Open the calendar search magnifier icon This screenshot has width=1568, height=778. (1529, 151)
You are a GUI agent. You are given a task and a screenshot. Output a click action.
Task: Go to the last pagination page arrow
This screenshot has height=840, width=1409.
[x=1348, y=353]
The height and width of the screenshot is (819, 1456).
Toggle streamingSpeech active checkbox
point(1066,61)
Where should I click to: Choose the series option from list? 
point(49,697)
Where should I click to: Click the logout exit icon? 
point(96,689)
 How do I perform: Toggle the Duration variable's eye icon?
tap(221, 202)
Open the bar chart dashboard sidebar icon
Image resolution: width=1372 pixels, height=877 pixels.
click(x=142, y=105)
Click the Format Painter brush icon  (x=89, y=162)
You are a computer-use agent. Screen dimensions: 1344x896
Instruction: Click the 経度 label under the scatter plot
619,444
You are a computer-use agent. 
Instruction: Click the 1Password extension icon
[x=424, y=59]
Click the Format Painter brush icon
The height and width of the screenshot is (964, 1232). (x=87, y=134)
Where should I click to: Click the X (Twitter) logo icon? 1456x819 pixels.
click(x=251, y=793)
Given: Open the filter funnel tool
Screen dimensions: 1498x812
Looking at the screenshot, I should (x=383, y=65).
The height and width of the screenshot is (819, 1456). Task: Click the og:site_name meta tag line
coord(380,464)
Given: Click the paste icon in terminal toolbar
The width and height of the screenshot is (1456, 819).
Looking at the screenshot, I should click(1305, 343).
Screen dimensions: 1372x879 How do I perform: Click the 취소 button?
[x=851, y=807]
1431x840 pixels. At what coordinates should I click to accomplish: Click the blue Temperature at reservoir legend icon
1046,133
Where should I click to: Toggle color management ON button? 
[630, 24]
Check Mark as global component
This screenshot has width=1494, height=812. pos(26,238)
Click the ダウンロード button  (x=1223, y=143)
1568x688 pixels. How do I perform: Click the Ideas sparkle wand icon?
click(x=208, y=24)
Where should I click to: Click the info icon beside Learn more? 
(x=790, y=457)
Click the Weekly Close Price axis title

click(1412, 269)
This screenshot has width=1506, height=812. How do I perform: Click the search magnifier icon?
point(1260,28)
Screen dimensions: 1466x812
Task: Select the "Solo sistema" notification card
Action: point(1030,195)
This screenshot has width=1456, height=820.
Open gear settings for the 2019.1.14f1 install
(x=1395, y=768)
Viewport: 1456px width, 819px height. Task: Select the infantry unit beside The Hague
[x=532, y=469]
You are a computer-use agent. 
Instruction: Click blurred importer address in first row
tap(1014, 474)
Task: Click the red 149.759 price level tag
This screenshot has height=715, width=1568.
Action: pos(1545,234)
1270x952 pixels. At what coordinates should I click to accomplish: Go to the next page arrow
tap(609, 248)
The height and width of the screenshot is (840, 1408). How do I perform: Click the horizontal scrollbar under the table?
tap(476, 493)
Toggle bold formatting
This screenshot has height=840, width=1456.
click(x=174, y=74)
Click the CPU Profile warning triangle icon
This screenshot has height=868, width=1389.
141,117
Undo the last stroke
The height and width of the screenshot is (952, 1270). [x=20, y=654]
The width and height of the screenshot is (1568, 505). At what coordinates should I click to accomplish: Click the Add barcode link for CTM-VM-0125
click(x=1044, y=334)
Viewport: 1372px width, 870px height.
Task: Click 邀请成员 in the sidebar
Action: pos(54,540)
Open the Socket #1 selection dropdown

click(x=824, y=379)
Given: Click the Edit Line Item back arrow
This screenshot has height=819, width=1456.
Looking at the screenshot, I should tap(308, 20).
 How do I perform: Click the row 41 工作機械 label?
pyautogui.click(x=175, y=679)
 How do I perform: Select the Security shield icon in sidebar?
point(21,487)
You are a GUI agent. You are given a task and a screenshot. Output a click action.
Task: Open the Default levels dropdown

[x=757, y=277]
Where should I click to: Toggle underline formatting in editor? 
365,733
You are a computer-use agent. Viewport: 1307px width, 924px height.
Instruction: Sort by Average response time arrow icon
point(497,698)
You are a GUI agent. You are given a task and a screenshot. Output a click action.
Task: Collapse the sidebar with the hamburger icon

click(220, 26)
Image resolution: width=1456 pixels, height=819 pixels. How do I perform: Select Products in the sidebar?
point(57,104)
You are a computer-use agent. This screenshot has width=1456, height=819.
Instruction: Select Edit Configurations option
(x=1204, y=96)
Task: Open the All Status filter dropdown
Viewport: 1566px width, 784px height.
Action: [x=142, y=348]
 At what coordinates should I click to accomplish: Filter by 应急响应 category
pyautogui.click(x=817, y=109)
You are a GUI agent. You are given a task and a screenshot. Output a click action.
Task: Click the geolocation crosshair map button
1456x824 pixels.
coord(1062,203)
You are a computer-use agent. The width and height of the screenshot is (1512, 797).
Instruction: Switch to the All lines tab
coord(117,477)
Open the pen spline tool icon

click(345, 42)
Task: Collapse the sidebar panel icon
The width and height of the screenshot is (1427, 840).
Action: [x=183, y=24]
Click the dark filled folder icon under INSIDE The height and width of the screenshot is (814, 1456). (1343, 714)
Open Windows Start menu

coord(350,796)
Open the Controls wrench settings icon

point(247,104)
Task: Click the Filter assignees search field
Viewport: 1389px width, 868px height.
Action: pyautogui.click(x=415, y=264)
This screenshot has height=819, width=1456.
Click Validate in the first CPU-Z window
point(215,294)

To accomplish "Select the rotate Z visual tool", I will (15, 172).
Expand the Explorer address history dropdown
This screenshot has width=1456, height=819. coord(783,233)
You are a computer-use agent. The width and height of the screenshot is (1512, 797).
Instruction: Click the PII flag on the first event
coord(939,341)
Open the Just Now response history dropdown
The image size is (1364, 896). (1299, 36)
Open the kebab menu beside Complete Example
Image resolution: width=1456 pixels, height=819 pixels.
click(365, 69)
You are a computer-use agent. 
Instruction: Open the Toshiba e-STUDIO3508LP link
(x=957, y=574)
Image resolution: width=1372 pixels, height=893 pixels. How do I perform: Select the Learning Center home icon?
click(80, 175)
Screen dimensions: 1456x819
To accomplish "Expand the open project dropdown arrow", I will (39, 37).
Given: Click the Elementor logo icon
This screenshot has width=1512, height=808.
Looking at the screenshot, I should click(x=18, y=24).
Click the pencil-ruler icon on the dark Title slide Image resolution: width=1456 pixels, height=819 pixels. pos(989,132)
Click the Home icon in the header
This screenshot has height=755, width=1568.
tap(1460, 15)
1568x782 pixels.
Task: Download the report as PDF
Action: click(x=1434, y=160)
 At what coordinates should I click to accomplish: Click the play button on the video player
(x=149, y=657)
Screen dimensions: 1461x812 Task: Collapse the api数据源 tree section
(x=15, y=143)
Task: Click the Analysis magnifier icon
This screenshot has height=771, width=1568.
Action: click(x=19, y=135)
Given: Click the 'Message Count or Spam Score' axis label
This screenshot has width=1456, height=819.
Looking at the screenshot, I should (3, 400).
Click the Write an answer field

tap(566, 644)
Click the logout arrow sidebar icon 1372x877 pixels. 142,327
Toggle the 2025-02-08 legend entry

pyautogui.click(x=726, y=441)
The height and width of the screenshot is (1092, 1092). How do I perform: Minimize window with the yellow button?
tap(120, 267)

### REQUIRED ACTION
Each record above is to be written out again, without any change.

### RESPONSE TO THIS TASK
Open the calendar search magnifier icon This screenshot has width=1568, height=778. (1529, 151)
You are a GUI agent. You are given a task and a screenshot. Output a click action.
Task: Go to the last pagination page arrow
This screenshot has height=840, width=1409.
[x=1348, y=353]
The height and width of the screenshot is (819, 1456).
Toggle streamingSpeech active checkbox
point(1066,61)
Where should I click to: Choose the series option from list? 
point(49,697)
Where should I click to: Click the logout exit icon? 
point(96,689)
 How do I perform: Toggle the Duration variable's eye icon?
tap(221, 202)
Open the bar chart dashboard sidebar icon
Image resolution: width=1372 pixels, height=877 pixels.
click(x=142, y=105)
Click the Format Painter brush icon  (x=89, y=162)
You are a computer-use agent. Screen dimensions: 1344x896
Instruction: Click the 経度 label under the scatter plot
619,444
You are a computer-use agent. 
Instruction: Click the 1Password extension icon
[x=424, y=59]
Click the Format Painter brush icon
The height and width of the screenshot is (964, 1232). (x=87, y=134)
Where should I click to: Click the X (Twitter) logo icon? 1456x819 pixels.
click(x=251, y=793)
Given: Open the filter funnel tool
Screen dimensions: 1498x812
Looking at the screenshot, I should (x=383, y=65).
The height and width of the screenshot is (819, 1456). Task: Click the og:site_name meta tag line
coord(380,464)
Given: Click the paste icon in terminal toolbar
The width and height of the screenshot is (1456, 819).
Looking at the screenshot, I should click(1305, 343).
Screen dimensions: 1372x879 How do I perform: Click the 취소 button?
[x=851, y=807]
1431x840 pixels. At what coordinates should I click to accomplish: Click the blue Temperature at reservoir legend icon
1046,133
Where should I click to: Toggle color management ON button? 
[630, 24]
Check Mark as global component
This screenshot has width=1494, height=812. pos(26,238)
Click the ダウンロード button  (x=1223, y=143)
1568x688 pixels. How do I perform: Click the Ideas sparkle wand icon?
click(x=208, y=24)
Where should I click to: Click the info icon beside Learn more? 
(x=790, y=457)
Click the Weekly Close Price axis title

click(1412, 269)
This screenshot has width=1506, height=812. How do I perform: Click the search magnifier icon?
point(1260,28)
Screen dimensions: 1466x812
Task: Select the "Solo sistema" notification card
Action: point(1030,195)
This screenshot has width=1456, height=820.
Open gear settings for the 2019.1.14f1 install
(x=1395, y=768)
Viewport: 1456px width, 819px height. Task: Select the infantry unit beside The Hague
[x=532, y=469]
You are a computer-use agent. 
Instruction: Click blurred importer address in first row
tap(1014, 474)
Task: Click the red 149.759 price level tag
This screenshot has height=715, width=1568.
Action: pos(1545,234)
1270x952 pixels. At what coordinates should I click to accomplish: Go to the next page arrow
tap(609, 248)
The height and width of the screenshot is (840, 1408). How do I perform: Click the horizontal scrollbar under the table?
tap(476, 493)
Toggle bold formatting
This screenshot has height=840, width=1456.
click(x=174, y=74)
Click the CPU Profile warning triangle icon
This screenshot has height=868, width=1389.
141,117
Undo the last stroke
The height and width of the screenshot is (952, 1270). [x=20, y=654]
The width and height of the screenshot is (1568, 505). At what coordinates should I click to accomplish: Click the Add barcode link for CTM-VM-0125
click(x=1044, y=334)
Viewport: 1372px width, 870px height.
Task: Click 邀请成员 in the sidebar
Action: pos(54,540)
Open the Socket #1 selection dropdown

click(x=824, y=379)
Given: Click the Edit Line Item back arrow
This screenshot has height=819, width=1456.
Looking at the screenshot, I should tap(308, 20).
 How do I perform: Click the row 41 工作機械 label?
pyautogui.click(x=175, y=679)
 How do I perform: Select the Security shield icon in sidebar?
point(21,487)
You are a GUI agent. You are given a task and a screenshot. Output a click action.
Task: Open the Default levels dropdown

[x=757, y=277]
Where should I click to: Toggle underline formatting in editor? 
365,733
You are a computer-use agent. Viewport: 1307px width, 924px height.
Instruction: Sort by Average response time arrow icon
point(497,698)
You are a GUI agent. You are given a task and a screenshot. Output a click action.
Task: Collapse the sidebar with the hamburger icon

click(220, 26)
Image resolution: width=1456 pixels, height=819 pixels. How do I perform: Select Products in the sidebar?
point(57,104)
You are a computer-use agent. This screenshot has width=1456, height=819.
Instruction: Select Edit Configurations option
(x=1204, y=96)
Task: Open the All Status filter dropdown
Viewport: 1566px width, 784px height.
Action: [x=142, y=348]
 At what coordinates should I click to accomplish: Filter by 应急响应 category
pyautogui.click(x=817, y=109)
You are a GUI agent. You are given a task and a screenshot. Output a click action.
Task: Click the geolocation crosshair map button
1456x824 pixels.
coord(1062,203)
You are a computer-use agent. The width and height of the screenshot is (1512, 797).
Instruction: Switch to the All lines tab
coord(117,477)
Open the pen spline tool icon

click(345, 42)
Task: Collapse the sidebar panel icon
The width and height of the screenshot is (1427, 840).
Action: [x=183, y=24]
Click the dark filled folder icon under INSIDE The height and width of the screenshot is (814, 1456). (1343, 714)
Open Windows Start menu

coord(350,796)
Open the Controls wrench settings icon

point(247,104)
Task: Click the Filter assignees search field
Viewport: 1389px width, 868px height.
Action: pyautogui.click(x=415, y=264)
This screenshot has height=819, width=1456.
Click Validate in the first CPU-Z window
point(215,294)

To accomplish "Select the rotate Z visual tool", I will (15, 172).
Expand the Explorer address history dropdown
This screenshot has width=1456, height=819. coord(783,233)
You are a computer-use agent. The width and height of the screenshot is (1512, 797).
Instruction: Click the PII flag on the first event
coord(939,341)
Open the Just Now response history dropdown
The image size is (1364, 896). (1299, 36)
Open the kebab menu beside Complete Example
Image resolution: width=1456 pixels, height=819 pixels.
click(365, 69)
You are a computer-use agent. 
Instruction: Open the Toshiba e-STUDIO3508LP link
(x=957, y=574)
Image resolution: width=1372 pixels, height=893 pixels. How do I perform: Select the Learning Center home icon?
click(80, 175)
Screen dimensions: 1456x819
To accomplish "Expand the open project dropdown arrow", I will (39, 37).
Given: Click the Elementor logo icon
This screenshot has width=1512, height=808.
Looking at the screenshot, I should click(x=18, y=24).
Click the pencil-ruler icon on the dark Title slide Image resolution: width=1456 pixels, height=819 pixels. pos(989,132)
Click the Home icon in the header
This screenshot has height=755, width=1568.
tap(1460, 15)
1568x782 pixels.
Task: Download the report as PDF
Action: click(x=1434, y=160)
 At what coordinates should I click to accomplish: Click the play button on the video player
(x=149, y=657)
Screen dimensions: 1461x812 Task: Collapse the api数据源 tree section
(x=15, y=143)
Task: Click the Analysis magnifier icon
This screenshot has height=771, width=1568.
Action: click(x=19, y=135)
Given: Click the 'Message Count or Spam Score' axis label
This screenshot has width=1456, height=819.
Looking at the screenshot, I should (3, 400).
Click the Write an answer field

tap(566, 644)
Click the logout arrow sidebar icon 1372x877 pixels. 142,327
Toggle the 2025-02-08 legend entry

pyautogui.click(x=726, y=441)
The height and width of the screenshot is (1092, 1092). How do I perform: Minimize window with the yellow button?
tap(120, 267)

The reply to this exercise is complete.